__Exercise tasks__.
A - In the blog post on growth and scarcity, which two books does the writer name as particularly relevant?
B - Please pick up the blog post on growth and scarcity after its last sentence and carry it forward.

-- start of Document extract --

Growth and Scarcity; Wisdom #12

Again, a response to a comment. After my first post about the Upo camp, Andy wrote the following:

"One thing you said really struck me, and probably is/could be the subject of books, "...and environmentalists need to protect the land and animals that can't protect themselves (and, because we depend on the ecosystem, this amounts to protecting us, too).[end of Andy quoting me]"

How absurd is it that the only people who care about whether or not we destroy the planet are labeled environmentalists, and often viewed as a little crazy? As you mentioned in your parenthetical comment, it is about much more than protecting plants and animals, it is protecting the way we have lived for thousands of years. How is it that the general population doesn't get it? Even more confounding is very smart people in politics actively campaigning against protecting the environment. WTF are they thinking?"

There are a few books that I know of that address this conundrum; some of them are explicitly about it. I've mentioned most of them before, but two are particularly relevant: Jensen's Endgame and Slater's The Pursuit of Loneliness.

-- end of Document extract --
-- start of Given information --

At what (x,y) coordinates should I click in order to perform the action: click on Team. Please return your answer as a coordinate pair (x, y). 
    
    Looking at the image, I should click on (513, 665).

-- end of Given information --

__Task-by-task answers__.
A - Jensen's Endgame and Slater's The Pursuit of Loneliness.

B -
(Fortunately or unfortunately, the question seems to have everything to do with everything I've been reading and thinking about lately, and I'm not confident I can present my would-be-views coherently. Here's a shot:)

The absurdity Andy so rightly points out doesn't look so absurd if you buy into one thing that we all, at some level, buy into: growth is good. A tenet, an assumption, a piece of dogma, a pathology; call it what you will, it takes a brave and willing-to-be-ostracized soul to deny it. If you were to ask an alien watching us from above, an alien trying to divine our motives by analyzing our actions, "What is our society's primary goal?" it would be impossible for him/her/it to give any answer other than "to get bigger."* Presidents can weather the storms of infidelity discovered, lies exposed, debt expanded, soldiers lost; but can we doubt that if a president ever so much as whispered the phrase "GDP growth might not be an unmitigated good," (under his breath, to the First Lady, in the privacy of their own bedroom) we'd hear immediate calls for his impeachment? If there's one thing that the Blue States and Red States can all agree on, it's that a good year is a year in which the GDP grows, and a great year is a year in which it grows a lot.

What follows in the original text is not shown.